Are videogamers getting tired of rocking out?
Just a few months after music games like “Guitar Hero” and “Rock Band” were being hailed as red-hot, many industry watchers are questioning whether the titles have already peaked, apparent victims of a tough economy, high pricing and possible oversaturation.
And the music biz, which has been relying on such games as a new source of licensing revenue and as a useful promo vehicle, is starting to worry, too.
Fall’s highly anticipated “Rock Band 2” and “Guitar Hero: World Tour” have sold well below expectations, trailing their 2007 editions by significant margins. Activision’s “World Tour” has thus far sold 1.5 million units domestically, an impressive number compared to most games, but down 55% from “Guitar Hero III,” which launched on the exact same day last year. MTV’s “Rock Band 2” has moved only 809,000 copies.
The past few months have also seen a number of competitors for “Guitar Hero’s” throne arise, including Disney’s “Ultimate Band,” Konami’s “Rock Revolution” and Nintendo’s “Wii Music,” all of which have seen soft to disastrous sales.
December sales data comes out Jan 15, but there’s no indication any of the music titles will have jumped up the sales charts.
For the year, music is still the best-selling vidgame genre, repping a sizable 16% of revenue according to the NPD Group. But after a very strong first eight months, the trend is moving in the opposite direction. Musicgame revenue was down 6% in November despite the growing number of titles, with “Guitar Hero” and “Rock Band” off a more sizable 12%.
The decline has flummoxed vidgame execs because in their industry, sequels almost always sell better. Activision Blizzard has staked much of its future on growing “Guitar Hero” as a franchise, a strategy that involves annual sequels and frequent spinoffs. But with “World Tour” repping the fourth installment in as many years, along with spinoffs like “Aerosmith,” “On Tour,” and “Rock the ’80s,” some observers question whether “Guitar Hero” has grown faster than demand, particularly since each iteration reps only a modest change.

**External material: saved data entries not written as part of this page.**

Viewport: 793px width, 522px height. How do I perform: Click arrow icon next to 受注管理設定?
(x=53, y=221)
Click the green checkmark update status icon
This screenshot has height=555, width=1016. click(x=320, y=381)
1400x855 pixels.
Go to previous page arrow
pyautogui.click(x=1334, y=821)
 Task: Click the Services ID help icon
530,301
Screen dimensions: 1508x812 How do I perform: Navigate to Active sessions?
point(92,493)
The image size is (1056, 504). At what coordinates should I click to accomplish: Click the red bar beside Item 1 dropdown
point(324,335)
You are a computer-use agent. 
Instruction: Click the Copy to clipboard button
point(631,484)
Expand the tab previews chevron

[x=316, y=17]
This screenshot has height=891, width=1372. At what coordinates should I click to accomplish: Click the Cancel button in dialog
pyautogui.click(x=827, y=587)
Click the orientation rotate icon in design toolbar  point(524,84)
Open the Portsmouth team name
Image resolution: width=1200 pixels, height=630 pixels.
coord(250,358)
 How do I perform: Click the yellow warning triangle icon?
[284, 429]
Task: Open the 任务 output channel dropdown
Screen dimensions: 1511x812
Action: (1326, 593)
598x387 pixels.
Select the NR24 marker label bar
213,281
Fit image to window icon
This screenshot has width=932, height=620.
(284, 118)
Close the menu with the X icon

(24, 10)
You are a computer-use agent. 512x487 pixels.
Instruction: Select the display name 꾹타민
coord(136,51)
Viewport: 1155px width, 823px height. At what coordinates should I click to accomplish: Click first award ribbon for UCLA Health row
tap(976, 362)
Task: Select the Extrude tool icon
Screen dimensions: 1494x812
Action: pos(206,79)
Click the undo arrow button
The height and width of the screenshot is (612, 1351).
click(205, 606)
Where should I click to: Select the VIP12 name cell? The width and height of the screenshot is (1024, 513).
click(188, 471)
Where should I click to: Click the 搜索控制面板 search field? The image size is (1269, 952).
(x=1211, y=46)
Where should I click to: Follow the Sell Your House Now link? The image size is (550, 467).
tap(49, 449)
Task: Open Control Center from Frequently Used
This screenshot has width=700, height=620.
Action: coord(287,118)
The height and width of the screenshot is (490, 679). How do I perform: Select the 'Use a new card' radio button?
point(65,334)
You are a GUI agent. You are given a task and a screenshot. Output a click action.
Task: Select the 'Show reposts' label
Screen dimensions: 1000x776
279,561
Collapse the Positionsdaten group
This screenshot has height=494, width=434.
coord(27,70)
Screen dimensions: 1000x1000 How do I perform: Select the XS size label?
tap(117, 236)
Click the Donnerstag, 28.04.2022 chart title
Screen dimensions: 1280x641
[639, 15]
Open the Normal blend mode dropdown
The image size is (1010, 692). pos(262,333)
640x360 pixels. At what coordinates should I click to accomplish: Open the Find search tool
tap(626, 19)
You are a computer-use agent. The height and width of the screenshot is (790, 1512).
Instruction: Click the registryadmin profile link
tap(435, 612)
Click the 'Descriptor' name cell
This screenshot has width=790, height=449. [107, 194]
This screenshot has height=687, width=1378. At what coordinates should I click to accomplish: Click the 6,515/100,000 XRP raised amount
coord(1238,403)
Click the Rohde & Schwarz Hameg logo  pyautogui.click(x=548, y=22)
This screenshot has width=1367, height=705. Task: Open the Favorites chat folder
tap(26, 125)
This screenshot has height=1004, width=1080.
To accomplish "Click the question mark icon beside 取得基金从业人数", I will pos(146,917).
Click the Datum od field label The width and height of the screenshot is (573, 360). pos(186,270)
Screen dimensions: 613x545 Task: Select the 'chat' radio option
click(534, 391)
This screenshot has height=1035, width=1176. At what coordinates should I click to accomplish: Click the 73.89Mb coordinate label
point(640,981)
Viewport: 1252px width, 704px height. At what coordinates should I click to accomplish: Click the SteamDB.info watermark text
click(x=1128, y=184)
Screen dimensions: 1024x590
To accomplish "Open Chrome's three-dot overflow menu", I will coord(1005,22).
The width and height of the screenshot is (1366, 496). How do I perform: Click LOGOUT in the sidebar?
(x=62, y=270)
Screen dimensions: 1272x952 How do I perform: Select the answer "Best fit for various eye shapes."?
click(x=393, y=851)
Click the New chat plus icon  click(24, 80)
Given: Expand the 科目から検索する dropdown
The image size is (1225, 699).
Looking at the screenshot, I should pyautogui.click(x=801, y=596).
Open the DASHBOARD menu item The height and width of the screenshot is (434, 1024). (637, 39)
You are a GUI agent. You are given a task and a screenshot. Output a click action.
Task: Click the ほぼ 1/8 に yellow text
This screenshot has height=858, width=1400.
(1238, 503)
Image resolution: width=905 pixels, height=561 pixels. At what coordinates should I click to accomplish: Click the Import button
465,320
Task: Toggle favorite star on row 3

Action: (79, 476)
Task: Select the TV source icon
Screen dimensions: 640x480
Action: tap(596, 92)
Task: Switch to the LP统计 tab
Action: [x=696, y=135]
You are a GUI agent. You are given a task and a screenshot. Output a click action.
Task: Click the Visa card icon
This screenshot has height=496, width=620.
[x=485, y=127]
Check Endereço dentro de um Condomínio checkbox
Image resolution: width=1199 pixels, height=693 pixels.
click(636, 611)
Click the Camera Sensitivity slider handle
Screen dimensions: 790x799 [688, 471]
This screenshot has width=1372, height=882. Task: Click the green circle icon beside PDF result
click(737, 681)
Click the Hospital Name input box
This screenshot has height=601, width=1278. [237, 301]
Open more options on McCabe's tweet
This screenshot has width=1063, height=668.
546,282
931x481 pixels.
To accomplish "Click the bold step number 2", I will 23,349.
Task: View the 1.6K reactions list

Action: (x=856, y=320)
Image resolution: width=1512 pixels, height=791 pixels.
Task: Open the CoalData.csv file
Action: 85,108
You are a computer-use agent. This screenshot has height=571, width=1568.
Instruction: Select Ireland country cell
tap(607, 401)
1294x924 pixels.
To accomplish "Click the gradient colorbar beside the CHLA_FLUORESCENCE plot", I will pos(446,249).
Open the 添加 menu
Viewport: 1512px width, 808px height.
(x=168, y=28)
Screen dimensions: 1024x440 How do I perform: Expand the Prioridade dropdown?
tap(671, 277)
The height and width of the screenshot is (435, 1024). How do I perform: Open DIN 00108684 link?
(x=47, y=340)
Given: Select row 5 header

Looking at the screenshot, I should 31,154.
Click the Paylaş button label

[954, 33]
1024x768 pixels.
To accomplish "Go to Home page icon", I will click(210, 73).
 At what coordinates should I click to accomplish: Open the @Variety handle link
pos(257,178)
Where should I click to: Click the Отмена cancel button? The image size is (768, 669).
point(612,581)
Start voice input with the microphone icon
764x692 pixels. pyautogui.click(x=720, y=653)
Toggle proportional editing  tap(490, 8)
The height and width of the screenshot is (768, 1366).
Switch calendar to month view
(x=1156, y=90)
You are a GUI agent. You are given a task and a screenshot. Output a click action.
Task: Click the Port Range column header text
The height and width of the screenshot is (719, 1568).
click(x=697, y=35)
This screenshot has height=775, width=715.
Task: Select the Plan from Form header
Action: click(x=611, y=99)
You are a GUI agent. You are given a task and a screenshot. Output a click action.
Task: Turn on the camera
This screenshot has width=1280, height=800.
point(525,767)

“I do believe the music and rhythm category is definitely here to stay, and it will always have a large and loyal market base,” analyst Jesse Divnich of Electronic Entertainment Design and Research recently wrote. “I believe, however, we may have seen a peak in sales from the category.”
Boredom may not be the only problem, however. Thanks to their instrument peripherals, “Guitar Hero: World Tour” and “Rock Band 2” retail for $190, more than triple the price of an average videogame.
In the midst of a recession, that’s a major impediment to potential new buyers, as well as existing fans who might decide they’re not ready to spend $200 for an upgrade when they’re worried about losing their job.
While “Guitar Hero” and “Rock Band” are selling solidly, they’re no longer topping the charts and appear unlikely to save the biz from its recessionary woes.
“We can’t count it out,” notes analyst Ben Schachter of UBS, “but (‘Guitar Hero’) almost certainly won’t be the growth driver it has been over the past two years.”
The most positive sign for both gamemakers and diskeries has come in downloads — the new songs that “Guitar Hero” and “Rock Band” players purchase to play in the games. Though retail sales are slowing, the growing base of fans has kept download sales strong. So far, “Guitar Hero” players have downloaded 25 million songs online, while “Rock Band” players have purchased 30 million.
Though the revenues from downloadable purchases, each of which costs about $2, aren’t close to those from game sales, insiders say they’re becoming significant — and not just for Activision and MTV. That money is split between the game publishers, distributors Sony and Microsoft, the diskeries and music publishers.
Just as in most media, however, digital revenues aren’t yet close to supplanting physical products. And videogame publishers still have a lot of coin invested in the latter for the coming year.
Activision has said it plans to double the number of “Guitar Hero” games it releases next year, starting with a “Metallica” edition in March. The biggest gamble will be MTV’s “Rock Band” spinoff featuring the Beatles, due next holiday season, for which it is reported to have shelled out a record breaking amount of money.
If gamers don’t get their rhythm back, 2009 could be a hard day’s night.